Re: Ladies, what would you do? (regarding the issue of weight gain)
Wow, as I've looked through some of the old chat threads, this is a subject it seems mostly brought up by the guys, and quite frequently. It's an issue. I've been there myself. Thankfully, my wife got back into shape, but it took a few years for that to occur. Honestly, it's the way men are created. We're visual creatures. It's that simple. We want to look at our wives and be visually attracted to them. It's not shallow. It just is what it is.
For example, I don't know many guys who, when they are teenagers or in college who, if they are in reasonable shape, and who may be considered attractive themselves, who would ask someone out who they are not at least visually attracted to them. The initial allure is in the visual realm. A man will give his left testicle for a long-lasting, faithful, committed relationship with a woman, his wife, whom he can say to himself "She's not only beautiful on the inside, but also on the outside". Yes, we all age, and so comes those changes, but we can ALL stay in reasonable shape by the discipline of eating well and exercising when we can. We should do that for our spouses. If her body is mine, and mine is hers, I take that seriously and I want to present an in-shape body to her as far as I am able, and I expect the same. Women have needs, so do men.
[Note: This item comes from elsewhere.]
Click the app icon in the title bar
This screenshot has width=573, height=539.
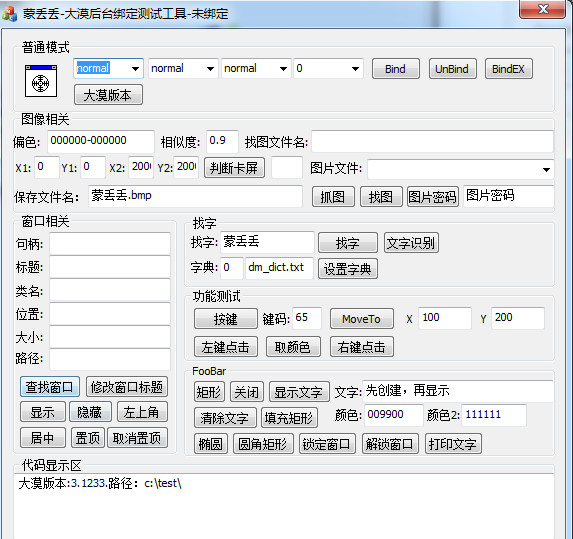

As men, I think we have to be very familiar with those needs that our wives have and spend every moment ensuring those needs are met.
If I were not married, and I saw a woman who was dressed nicely, seemed very kind, neat, friendly, etc, but if she was also overweight, although I may enjoy the conversation with her, I would not be drawn to her. I would not have a desire to have a "consummate" relationship with her. I wouldn't even initiate getting to know her better. And those are just the laws of attraction from someone who is not overweight. The laws are different for those who may be, and who they are attracted to. Men need their wives to look good, period. Many women may not like hearing that, but it is a legitimate need. Now, for those men who don't take care of themselves, their bodies, their appearance, their health, then they have no right to expect anything from their wives, but for those who do, I think it should work both ways.
But here's the thing, OP: even though this is a legitimate need, and there are a million men which understand what you're going through, and it sucks, all you can really do is make sure you take care of yourself, and, while doing that, choose to be even more patient with your wife, praise her even when the words may not want to come out of your mouth. Find ways to help build her esteem. Choose not to obsess over it, but rather try to find ways to encourage her, listen to her, let her know you love the essence of who she is. I don't know how that looks for you, and it's going to require some work. Who knows what is at the very root of why your wife has gained so much weight. She is likely in a cycle of depression, and may have some real needs that, once worked on, she may be able to have a totally new outlook. You simply cannot hover over her, give her the stink eye, or come across as resentful, judgmental, or frustrated when you're around her. That won't work. As one other poster proclaimed, yes, she has to do it for herself, not you. Trust me, you don't want that anyway. Be kind to her, meek, supportive, and take care of your own body and do the things you need to do to stay healthy. Perhaps she will be drawn to this space you give her and be motivated herself to make some changes.
Having said all of that, if significant efforts are undertaken, efforts that would be anyone be considered healthy, supportive, non-shaming, patient, kind, even after efforts are taken to find the roots of the weight gain, etc, etc, and there simply is no desire to change, then, brother, if you cannot enjoy the physical aspects of the relationship, if you cannot have a marital bed, then you don't have much of a choice but to move on.